### TEXT PASSAGE:
Victoria considers calling on B.C. government to provide safe drug supply
VICTORIA -- This Thursday, May 7, Victoria city council will be voting on a motion to ask that the provincial government make good on its promise to provide a safe supply of drugs for those who are homeless and who have been moved into hotels amid the COVID-19 pandemic.
Advocacy groups are applauding the motion and one man in particular, who currently has access to a safe supply, says it’s changed his life for the better.
David Keeler started using heroin at the age of 13. He’s now 44-years-old and has been an addict for 31 years.
Today, he says he’s one of the lucky ones who has access to a safe supply of drugs.
“I’m on 200 millilitres of methadone and starting on this new safe drug supply,” said Keeler, an addict and outreach worker with SOLID outreach, in Victoria.
“I’ll take 12 of these little packages a day. It will carry me through all night.”
In those packages are Hydromorphone pills. They are an opioid used to treat moderate to severe pain, but also offers Keeler relief from heroin withdrawals.
Now that the provincial government has begun moving homeless campers from Topaz Park and Pandora Avenue into hotels, physical distancing during this pandemic has become a concern.
Some Victoria city councillors say that they want to make sure everyone is looked after and are staying safe.
“We know that when people use substances indoors alone, that’s an unsafe way to do it,” said coun. Jeremy Loveday.
“So, we need to make sure that when people transition indoors, they have the supports that they need.”

### SOURCE INFORMATION:
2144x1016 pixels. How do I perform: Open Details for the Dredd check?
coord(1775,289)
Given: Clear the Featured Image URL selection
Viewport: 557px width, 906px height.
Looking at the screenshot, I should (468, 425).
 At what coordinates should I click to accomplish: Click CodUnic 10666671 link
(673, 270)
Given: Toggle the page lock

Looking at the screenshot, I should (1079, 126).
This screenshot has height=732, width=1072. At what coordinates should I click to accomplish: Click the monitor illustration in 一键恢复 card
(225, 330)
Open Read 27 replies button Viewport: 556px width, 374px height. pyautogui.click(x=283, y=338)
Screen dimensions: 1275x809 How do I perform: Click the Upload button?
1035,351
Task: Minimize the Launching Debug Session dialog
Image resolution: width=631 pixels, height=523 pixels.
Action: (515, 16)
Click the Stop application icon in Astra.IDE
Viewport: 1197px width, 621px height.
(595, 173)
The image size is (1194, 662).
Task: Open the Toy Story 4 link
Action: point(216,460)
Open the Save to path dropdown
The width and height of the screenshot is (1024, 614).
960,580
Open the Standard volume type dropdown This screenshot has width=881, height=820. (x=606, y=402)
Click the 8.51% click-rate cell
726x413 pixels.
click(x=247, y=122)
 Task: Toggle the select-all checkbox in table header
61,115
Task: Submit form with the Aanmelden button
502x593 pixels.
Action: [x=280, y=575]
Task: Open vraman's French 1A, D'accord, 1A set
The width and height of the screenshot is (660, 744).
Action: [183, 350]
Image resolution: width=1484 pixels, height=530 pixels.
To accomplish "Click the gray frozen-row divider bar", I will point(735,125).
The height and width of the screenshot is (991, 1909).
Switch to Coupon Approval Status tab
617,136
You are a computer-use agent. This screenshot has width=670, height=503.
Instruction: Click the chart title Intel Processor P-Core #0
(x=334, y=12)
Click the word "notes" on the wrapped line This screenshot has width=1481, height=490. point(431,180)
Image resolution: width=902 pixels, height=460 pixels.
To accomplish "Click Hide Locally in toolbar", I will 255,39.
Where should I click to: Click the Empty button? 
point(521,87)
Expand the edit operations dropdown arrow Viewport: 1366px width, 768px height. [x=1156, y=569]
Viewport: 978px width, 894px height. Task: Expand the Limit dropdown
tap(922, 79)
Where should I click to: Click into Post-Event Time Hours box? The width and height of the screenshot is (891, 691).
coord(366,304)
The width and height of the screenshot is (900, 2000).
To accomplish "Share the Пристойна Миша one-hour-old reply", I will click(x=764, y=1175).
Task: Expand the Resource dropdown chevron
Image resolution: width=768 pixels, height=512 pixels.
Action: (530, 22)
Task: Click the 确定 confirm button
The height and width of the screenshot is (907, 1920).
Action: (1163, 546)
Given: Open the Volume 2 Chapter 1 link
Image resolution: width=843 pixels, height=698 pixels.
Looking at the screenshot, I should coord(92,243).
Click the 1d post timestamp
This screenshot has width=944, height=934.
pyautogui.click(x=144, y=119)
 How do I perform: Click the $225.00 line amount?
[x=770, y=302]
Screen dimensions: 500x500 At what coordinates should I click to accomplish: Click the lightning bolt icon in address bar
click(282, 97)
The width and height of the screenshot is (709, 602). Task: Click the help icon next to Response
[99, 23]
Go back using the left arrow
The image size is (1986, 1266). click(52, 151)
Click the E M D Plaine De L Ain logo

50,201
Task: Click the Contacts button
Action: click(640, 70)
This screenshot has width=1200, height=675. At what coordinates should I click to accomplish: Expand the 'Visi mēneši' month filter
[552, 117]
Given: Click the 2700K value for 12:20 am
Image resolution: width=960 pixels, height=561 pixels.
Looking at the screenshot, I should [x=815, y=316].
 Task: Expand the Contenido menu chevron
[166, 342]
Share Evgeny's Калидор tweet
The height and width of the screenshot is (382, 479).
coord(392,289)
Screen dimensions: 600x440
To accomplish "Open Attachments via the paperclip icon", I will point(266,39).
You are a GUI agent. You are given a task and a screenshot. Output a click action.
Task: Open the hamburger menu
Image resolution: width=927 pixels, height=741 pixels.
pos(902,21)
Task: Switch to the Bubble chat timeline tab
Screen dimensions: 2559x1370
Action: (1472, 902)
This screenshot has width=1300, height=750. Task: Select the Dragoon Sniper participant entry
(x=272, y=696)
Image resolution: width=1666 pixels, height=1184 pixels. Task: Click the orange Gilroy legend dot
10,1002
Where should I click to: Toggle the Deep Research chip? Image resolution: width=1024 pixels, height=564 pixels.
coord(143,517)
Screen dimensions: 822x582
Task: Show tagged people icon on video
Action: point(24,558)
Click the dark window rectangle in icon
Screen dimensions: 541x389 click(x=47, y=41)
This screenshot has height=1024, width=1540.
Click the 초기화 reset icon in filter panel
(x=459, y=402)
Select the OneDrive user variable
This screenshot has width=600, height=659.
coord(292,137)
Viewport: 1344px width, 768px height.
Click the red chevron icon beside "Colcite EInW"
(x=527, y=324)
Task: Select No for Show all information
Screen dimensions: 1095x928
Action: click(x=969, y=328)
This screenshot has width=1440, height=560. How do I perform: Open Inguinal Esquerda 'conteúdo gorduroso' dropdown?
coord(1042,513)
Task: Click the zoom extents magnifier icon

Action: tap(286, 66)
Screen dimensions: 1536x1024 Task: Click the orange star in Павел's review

### WORK TO COMPLETE:
(1) In the news story about Victoria's safe drug supply motion, how old was David Keeler when he started using heroin?
(2) Resume the news story about Victoria's safe drug supply motion, starting after its last sentence.

### RESPONSES BY TASK:
(1) 13

(2)
The B.C. Coroner Service has confirmed with CTV News that there have been four deaths in total between Pandora Avenue and Topaz Park since the COVID-19 pandemic first began. However, the service cannot confirm the cause of those deaths.
On Monday morning, there was another on Pandora Avenue.
Fred Cameron is with SOLID Outreach. His message is that no user should ever use alone, especially now.
“We’ve seen supplies go double, triple the strength of what was out two months ago,” said Cameron.
It’s a troubling scenario when bringing people indoors and asking them to stay away from each other. There are also concerns over asking people not to leave their rooms.
Keeler can vouch for the challenges of addiction. He fears that without a safe supply, addicts won’t stick around in hotels for long. Instead, he thinks they may venture out in search of an increasingly dangerous street supply.
“To know what that physical illness is like [is important],” said Keeler.
“You can say all day long, ‘It’s your own fault.’ I was the one who did it but I can’t get past that sickness. So, to be able to have access to these pills, it’s huge for people,” he said.
Victoria city council will vote on the motion on Thursday.